Night Piece, by Robin Skelton

I have been dreaming half the night
of holding you beside the sea
and watching waves crash into light.

I do not know how I can write
of that heart-pounding mystery;
I have been dreaming half the night
of holding you beside the sea

and wondering if those breakers might
be telling of our times to be
when tide and moon are at their height;
I have been dreaming half the night
of holding you beside the sea
and watching waves crash into light.

I had a dream last night, that is still got it's hot little hands wrapped around my heart. When it begins, I'm in this large room, and it's full of people. Could be a church basement, a community hall, somewhere where there is a lot of different sorts of individuals, and not a lot of scenic clutter. I look across the room and am stirred by the sight of an attractive man, around the same age is me. He is wearing sunglasses, and is holding a long thin white cane, and, putting two and two together, I realize he is blind. A *very negative and embarassing* thought crosses my mind-- maybe he would be interested me, because he can't see what I look like. The next thing that I remember is that he and are I together when we're told that we have to go to this other place, on, like, a pilgrimage of some sort.
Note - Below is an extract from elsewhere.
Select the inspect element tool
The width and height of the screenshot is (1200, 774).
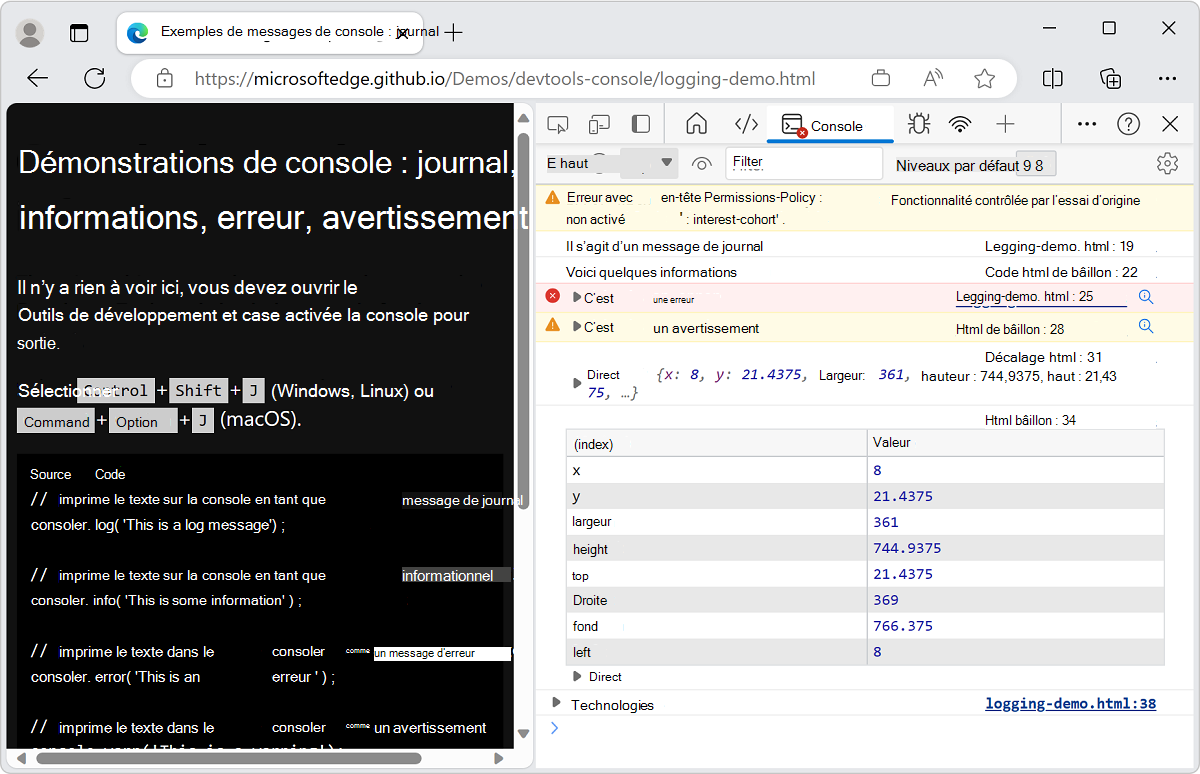click(x=558, y=124)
So, we're walking somewhere in the middle of nowhere when we come out on this road or path running on the edge of a large hill looking down into a valley. I gasp, in complete awe of the view, and start expounding on how absolutely beautiful it is, and how we have to stop here for a minute. We stand at the edge of this place, looking down and the sun is setting, and I realize that he can't see what I can, and ask him if I offended him/hurt his feelings by talking about this beautiful view that he can't see. He gives me this grin and says no, but f I liked, maybe I could describe it to him? So, I do -- the distant spires of a city off on the left, the valley in the middle, and on the far right, miles and miles of rolling hills. When I finish, we turn to leave and then -- I remember this part, the physical sensations and the emotional echoes, so vividly it hurts -- he moves to take my hand and lace his fingers with mine. For some bizarre reason he has trouble fitting his fingers between mine and teases me that my hands are too small. Then, hand in hand we keep walking.
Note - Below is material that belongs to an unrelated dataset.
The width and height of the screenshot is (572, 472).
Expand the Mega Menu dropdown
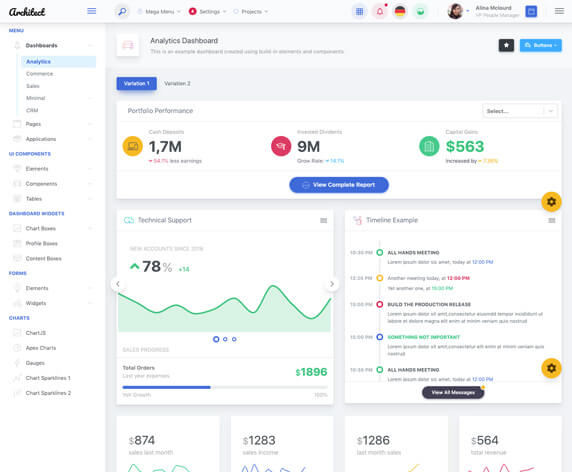(x=159, y=12)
We get to this other place, that actually resembles a hotel, and we're supposed to go to our rooms. His parents(?) say that because he is sick he needs to be quarantined, so his room is down this side hallway away from everyone else's. I don't think the parents want me with him, but I end up in his room anyways. We're sitting on his bed, facing eachother, and talking, and he is laughing about something. He stops, and there is silence. And then, he leans forward slowly, and kisses me, the first time playfully, and then very thoroughly the next.